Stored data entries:
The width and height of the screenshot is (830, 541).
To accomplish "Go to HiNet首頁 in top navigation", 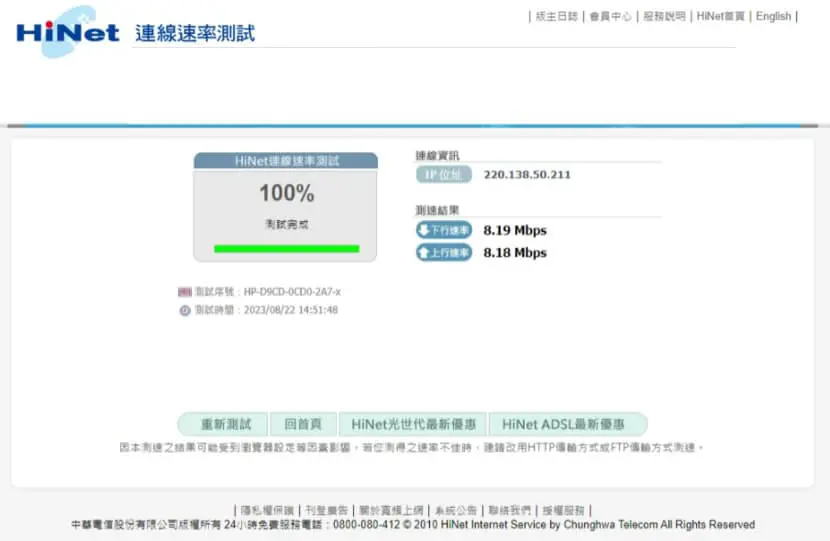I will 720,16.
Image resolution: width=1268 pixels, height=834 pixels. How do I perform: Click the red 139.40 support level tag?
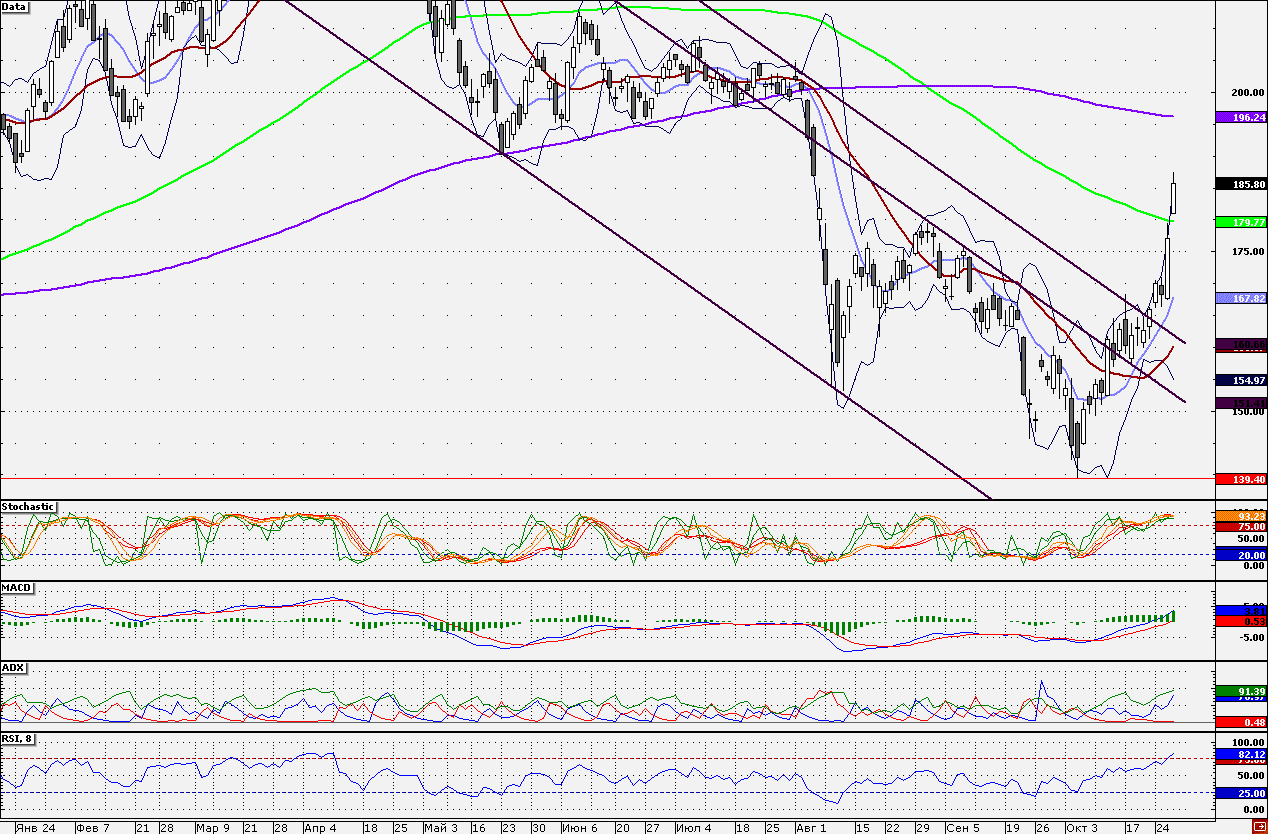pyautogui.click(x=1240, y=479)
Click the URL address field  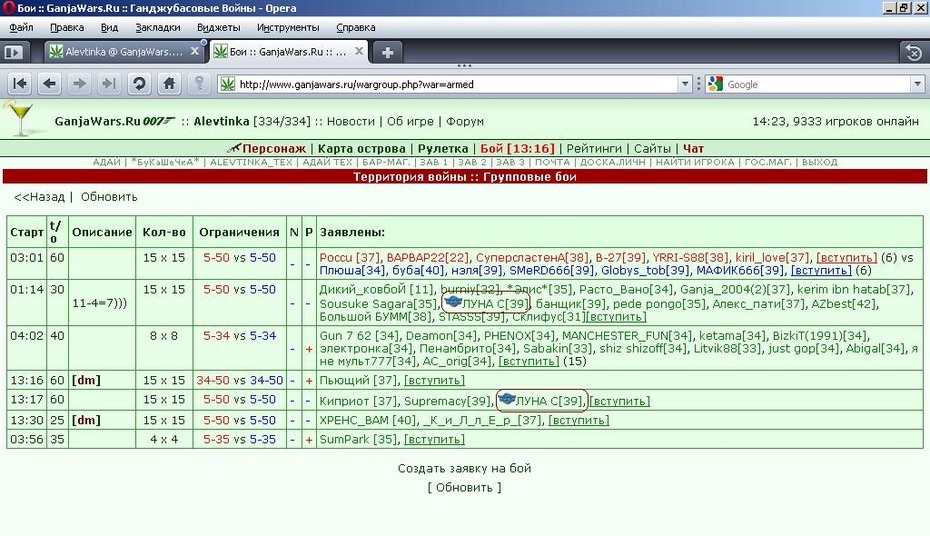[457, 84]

---

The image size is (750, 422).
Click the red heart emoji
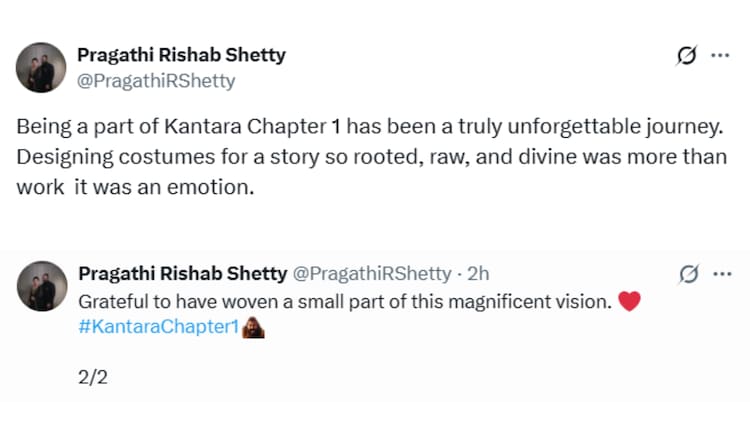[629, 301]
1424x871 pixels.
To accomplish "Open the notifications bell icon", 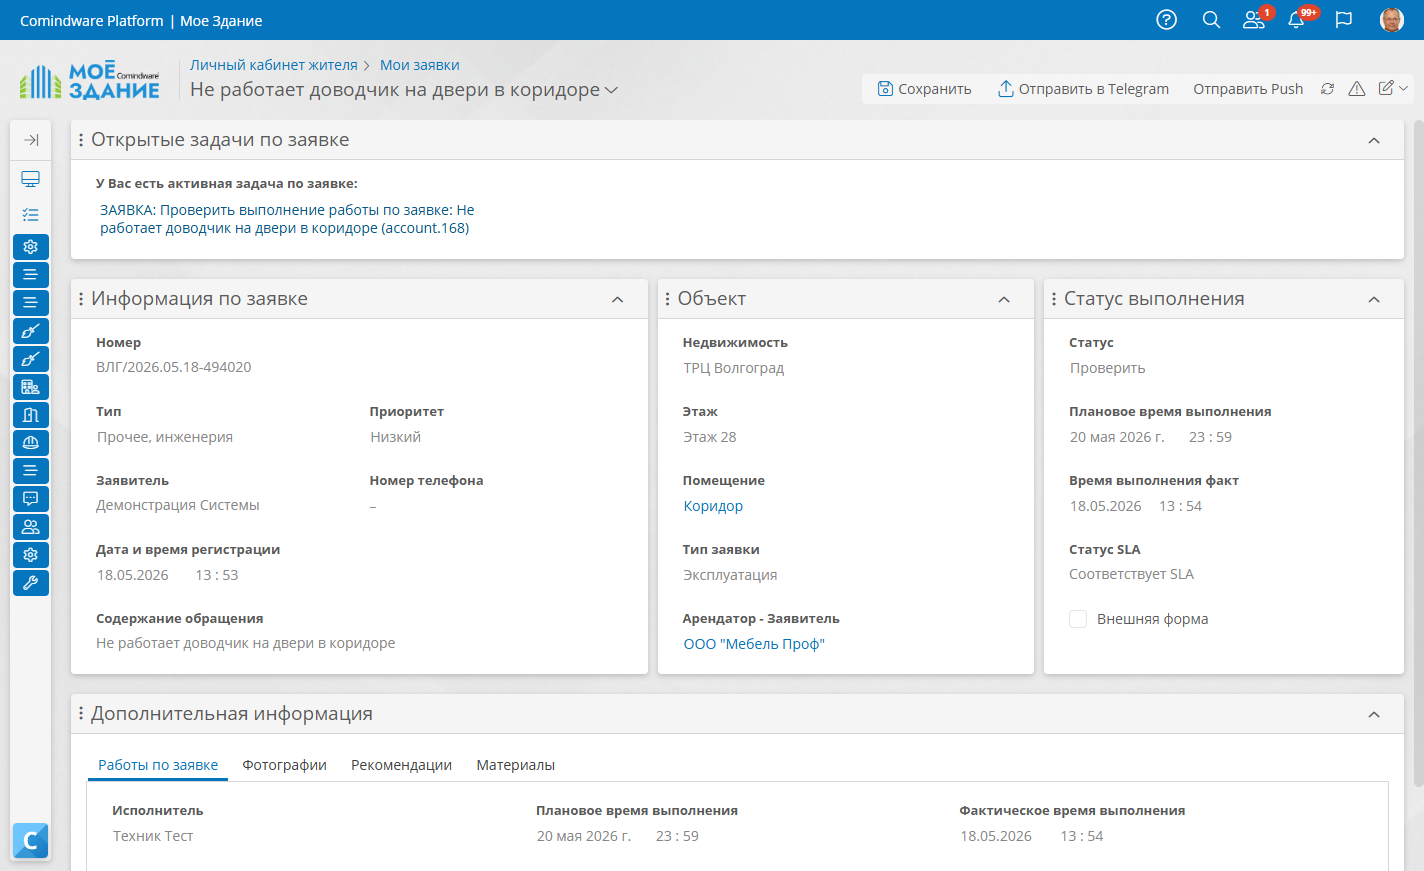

AIM OF THE TASK: Leave out the images and write out the lines above exactly, from the one with "1424x871 pixels." up to and including the one with "the notifications bell".

YOUR SOLUTION:
1424x871 pixels.
To accomplish "Open the notifications bell icon", 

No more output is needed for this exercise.